To start us off, “the diphragmn is the motor muscle of breath, which can be automatic, forced, or controlled.” I’ve mentioned in other posts that forced breathing can be damaging. Automatic breathing is what we do most of the time, but pathological emotional, behavioral, somatic, or cognitive factors take over our lives if we do not make an intentional practice of our breathing — at least intermittently.
The phrenic nerve sends motor information to the diaphragmn and connects the sympathetic nervous system to the adrenal gland. The vagus nerve serves a similar function, but lower down the spine, from ther cervical to abdominal levels.
The referenced paper here notes several intersting changes in our physiology based on our breathing. At the top level, inhiliation moves blood to the brain while exhalation moves blood away from it.
“It has been demonstrated on a human model that a variation of cerebral blood flow is able to produce action potentials, which can be recorded with EEG… Blood pressure changes may directly stimulate an electrical response of brain neurones, with small variations in microvolts.”
This means that our breathing can regulate our blood pressure, which in turn changes both the blood flow to our brain and the voltage the brain procduces.
“"Breath has patterns. Schemes create behavior. Breath is a behavior. Behavior represents the person. Breath reveals the person.”
Bordoni, B., Purgol, S., Bizzarri, A., Modica, M., & Bruno, M. (2018). The influence of breathing on the central nervous system. Cureus. https://doi.org/10.7759/cureus.2724
A colleague and I were discussing traumatic brain injuries (TBI), both chronic and acute and he asked me if I was familiar with any literature on the subject. Immediately I thought of breath work (and ketosis) as powerful interventions, but wasn’t familiar with any literature off hand.

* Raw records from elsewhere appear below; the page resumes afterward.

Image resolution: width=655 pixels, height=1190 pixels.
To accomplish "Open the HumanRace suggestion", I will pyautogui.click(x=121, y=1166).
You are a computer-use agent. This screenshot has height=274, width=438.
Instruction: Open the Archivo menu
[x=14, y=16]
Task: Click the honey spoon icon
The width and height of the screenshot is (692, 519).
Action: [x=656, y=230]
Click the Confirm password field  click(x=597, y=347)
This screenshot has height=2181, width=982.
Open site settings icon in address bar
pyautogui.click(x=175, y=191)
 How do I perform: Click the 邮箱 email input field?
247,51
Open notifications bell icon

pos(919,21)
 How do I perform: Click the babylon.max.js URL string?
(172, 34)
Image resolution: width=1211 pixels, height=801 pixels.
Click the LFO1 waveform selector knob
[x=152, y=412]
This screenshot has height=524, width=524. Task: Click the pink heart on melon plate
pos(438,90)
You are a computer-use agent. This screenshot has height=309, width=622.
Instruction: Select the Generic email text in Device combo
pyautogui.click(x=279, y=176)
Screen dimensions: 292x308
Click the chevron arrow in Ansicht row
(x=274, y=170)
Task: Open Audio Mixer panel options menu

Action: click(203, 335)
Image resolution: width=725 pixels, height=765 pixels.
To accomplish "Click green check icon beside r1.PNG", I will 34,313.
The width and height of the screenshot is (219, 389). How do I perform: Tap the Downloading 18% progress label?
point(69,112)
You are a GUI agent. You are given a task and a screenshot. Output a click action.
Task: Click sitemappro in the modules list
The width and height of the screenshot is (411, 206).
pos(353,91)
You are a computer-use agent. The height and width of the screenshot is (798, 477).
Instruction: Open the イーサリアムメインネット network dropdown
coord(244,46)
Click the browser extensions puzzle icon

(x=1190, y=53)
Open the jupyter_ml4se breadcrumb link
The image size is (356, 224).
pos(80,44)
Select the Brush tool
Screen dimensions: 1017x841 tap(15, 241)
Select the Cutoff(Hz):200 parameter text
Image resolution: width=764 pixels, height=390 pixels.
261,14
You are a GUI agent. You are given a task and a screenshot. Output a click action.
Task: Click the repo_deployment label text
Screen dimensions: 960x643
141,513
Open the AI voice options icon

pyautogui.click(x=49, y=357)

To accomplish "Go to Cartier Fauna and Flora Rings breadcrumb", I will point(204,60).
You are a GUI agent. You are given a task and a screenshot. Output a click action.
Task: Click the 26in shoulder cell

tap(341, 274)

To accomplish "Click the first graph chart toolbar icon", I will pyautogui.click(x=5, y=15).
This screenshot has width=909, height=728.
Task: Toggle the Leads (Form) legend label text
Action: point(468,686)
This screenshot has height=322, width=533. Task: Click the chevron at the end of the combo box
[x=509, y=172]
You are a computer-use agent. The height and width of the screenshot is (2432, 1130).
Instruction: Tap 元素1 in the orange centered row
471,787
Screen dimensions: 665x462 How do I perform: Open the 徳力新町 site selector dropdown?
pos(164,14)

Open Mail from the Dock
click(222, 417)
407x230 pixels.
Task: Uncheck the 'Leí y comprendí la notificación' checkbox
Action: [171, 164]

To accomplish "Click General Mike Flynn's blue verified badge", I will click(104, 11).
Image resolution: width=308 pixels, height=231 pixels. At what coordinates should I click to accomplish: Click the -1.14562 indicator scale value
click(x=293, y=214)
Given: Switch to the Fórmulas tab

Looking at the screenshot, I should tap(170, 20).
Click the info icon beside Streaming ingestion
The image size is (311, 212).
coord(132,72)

A 2016 study (ref.) showed that recognition of facial emotions (specifically fear, but not surprise) were detected more quickly during nasal inspirations (inhaling) than during expiration (exhaling). People were also generally faster at recognizing emotions on presented facial pictures faster while breathing nasally.
This feature isn’t exactly specific to TBI, but it’s very relevant to the overal functioning of emotional regulation (DBT) and mentalization of the self and other (MBT).

Regarding memory, the same study noted that “… retrieval accuracy was higher for those picture items that had been encoded during the inspiratory phase of breathing, and was also higher for the picture items retrieved during inspiration, for the nasal route only.”
If we consider the contents of the first study I referenced, this makes a lot of sense. When we inhale, we’re stimulating our nervous system, getting more blood to our brain, and while we do retain / learn information better, our emotional sensitivity is more attuned to fear than surprise.
This is a key component for understanding how humans learn; specifically an “optimal level of difficulty.” We need enough resistance to push against until we can push ourselves — something corrective. However, too much resistance makes us accostomed to, and perhaps expectant of, failure — we get crushed into hypo- or hyper-activation — the proverbial fight, flight, freeze, or feint reflex.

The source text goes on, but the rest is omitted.